Examination of Witnesses (Questions 260-265)
MR ANDREW
COGAN, MS
JENNY KARTUPELIS
AND MR
RICHARD BOYD
27 MARCH 2006
Q260 Martin Horwood: Do you feel
that they are listening more to each other than they are to you,
as a sector?
Ms Kartupelis: Yes, but not necessarily
because they wish to, but possibly because they feel they have
to, in order to deliver back to central government the policy
that they feel they need to interpret on the ground.
Q261 Mr Olner: It appears to me that
you are fairly well frustrated with what is going on at the moment.
Are you frustrated because of the structure of what is there at
the moment or are you frustrated because they have got very few
outcomes?
Ms Kartupelis: The structure I
think can be frustrating to everyone, not just to us in the voluntary
sector but to the people in the bodies of governance as well,
insofar as they may not have the manoeuvrability and flexibility
they might feel that they need to act on a regional, as opposed
to a central, level.

* [WRITTEN EXERCISE]: Extract everything in the witness examination transcript from "Are you frustrated because of" down to "a central, level.", copying it word for word.

* [GIVEN INFORMATION]:

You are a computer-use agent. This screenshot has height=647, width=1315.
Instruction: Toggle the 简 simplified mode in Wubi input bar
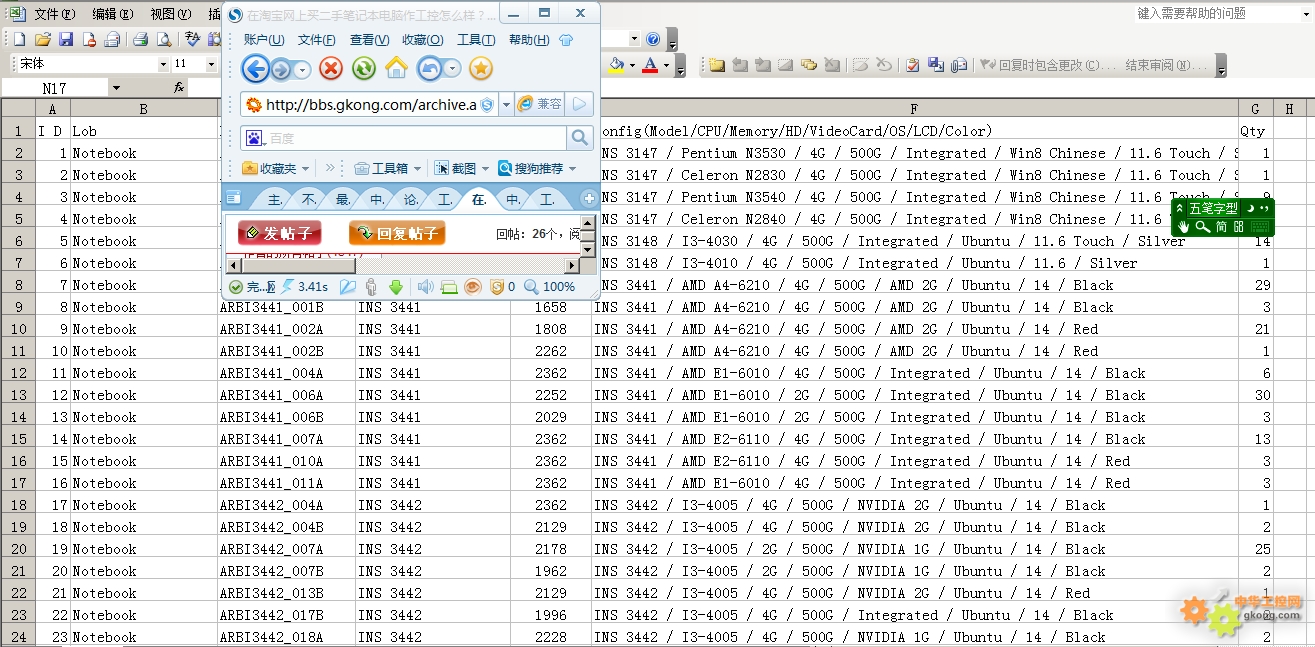[x=1222, y=227]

* [SOLUTION TO THIS TASK]:
Are you frustrated because of the structure of what is there at
the moment or are you frustrated because they have got very few
outcomes?
Ms Kartupelis: The structure I
think can be frustrating to everyone, not just to us in the voluntary
sector but to the people in the bodies of governance as well,
insofar as they may not have the manoeuvrability and flexibility
they might feel that they need to act on a regional, as opposed
to a central, level.